====== Provided information

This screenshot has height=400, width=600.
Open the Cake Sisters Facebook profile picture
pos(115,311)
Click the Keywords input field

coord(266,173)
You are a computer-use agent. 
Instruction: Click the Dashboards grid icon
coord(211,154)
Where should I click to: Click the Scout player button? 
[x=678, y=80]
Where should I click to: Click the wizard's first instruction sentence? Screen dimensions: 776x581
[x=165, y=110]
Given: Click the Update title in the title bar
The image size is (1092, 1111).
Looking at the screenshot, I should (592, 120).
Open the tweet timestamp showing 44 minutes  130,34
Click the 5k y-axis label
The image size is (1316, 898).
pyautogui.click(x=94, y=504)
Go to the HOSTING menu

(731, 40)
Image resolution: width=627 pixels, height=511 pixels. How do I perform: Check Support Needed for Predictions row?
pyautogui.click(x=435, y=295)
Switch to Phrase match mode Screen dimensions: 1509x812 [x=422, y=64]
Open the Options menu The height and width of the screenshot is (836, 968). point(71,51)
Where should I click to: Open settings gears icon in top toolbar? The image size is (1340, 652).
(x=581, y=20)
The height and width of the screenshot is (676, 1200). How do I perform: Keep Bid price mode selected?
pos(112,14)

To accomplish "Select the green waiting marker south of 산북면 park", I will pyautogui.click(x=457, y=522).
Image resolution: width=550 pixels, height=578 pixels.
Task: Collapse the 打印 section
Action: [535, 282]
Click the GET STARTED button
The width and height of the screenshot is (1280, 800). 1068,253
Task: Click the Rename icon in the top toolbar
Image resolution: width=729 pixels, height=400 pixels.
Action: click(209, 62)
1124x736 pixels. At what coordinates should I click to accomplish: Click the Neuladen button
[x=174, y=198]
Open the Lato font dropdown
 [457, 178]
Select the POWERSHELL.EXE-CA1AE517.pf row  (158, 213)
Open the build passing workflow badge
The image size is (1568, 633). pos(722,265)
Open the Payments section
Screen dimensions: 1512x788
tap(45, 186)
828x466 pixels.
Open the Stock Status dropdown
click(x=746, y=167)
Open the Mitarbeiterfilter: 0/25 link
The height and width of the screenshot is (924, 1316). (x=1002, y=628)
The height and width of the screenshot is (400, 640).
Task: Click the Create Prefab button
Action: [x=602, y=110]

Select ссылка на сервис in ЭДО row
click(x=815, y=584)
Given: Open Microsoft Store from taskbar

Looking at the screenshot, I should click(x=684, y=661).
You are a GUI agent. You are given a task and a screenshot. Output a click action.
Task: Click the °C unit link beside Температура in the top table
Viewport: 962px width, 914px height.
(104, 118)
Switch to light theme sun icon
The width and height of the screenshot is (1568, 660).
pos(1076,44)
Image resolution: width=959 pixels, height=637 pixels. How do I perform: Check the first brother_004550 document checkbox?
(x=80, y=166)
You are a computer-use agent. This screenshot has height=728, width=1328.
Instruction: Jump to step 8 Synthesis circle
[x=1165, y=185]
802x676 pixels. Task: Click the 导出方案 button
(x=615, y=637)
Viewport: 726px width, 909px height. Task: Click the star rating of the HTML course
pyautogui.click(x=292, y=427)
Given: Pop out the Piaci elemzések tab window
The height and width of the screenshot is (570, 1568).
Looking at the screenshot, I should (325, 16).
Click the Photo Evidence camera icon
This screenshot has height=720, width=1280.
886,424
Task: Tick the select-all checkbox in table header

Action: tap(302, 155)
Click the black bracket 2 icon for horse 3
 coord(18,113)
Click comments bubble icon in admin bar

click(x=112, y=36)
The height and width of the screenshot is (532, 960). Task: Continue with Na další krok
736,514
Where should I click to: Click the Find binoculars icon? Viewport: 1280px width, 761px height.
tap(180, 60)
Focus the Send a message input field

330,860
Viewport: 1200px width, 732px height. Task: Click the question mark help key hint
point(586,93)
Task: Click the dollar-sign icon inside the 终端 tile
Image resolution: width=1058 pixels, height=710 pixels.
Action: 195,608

============

— Exercise directions —
Starting at the line that holds "Task: Click the dollar-sign", retype each line exactly through the end of the entries, both ends included.

— Task result —
Task: Click the dollar-sign icon inside the 终端 tile
Image resolution: width=1058 pixels, height=710 pixels.
Action: 195,608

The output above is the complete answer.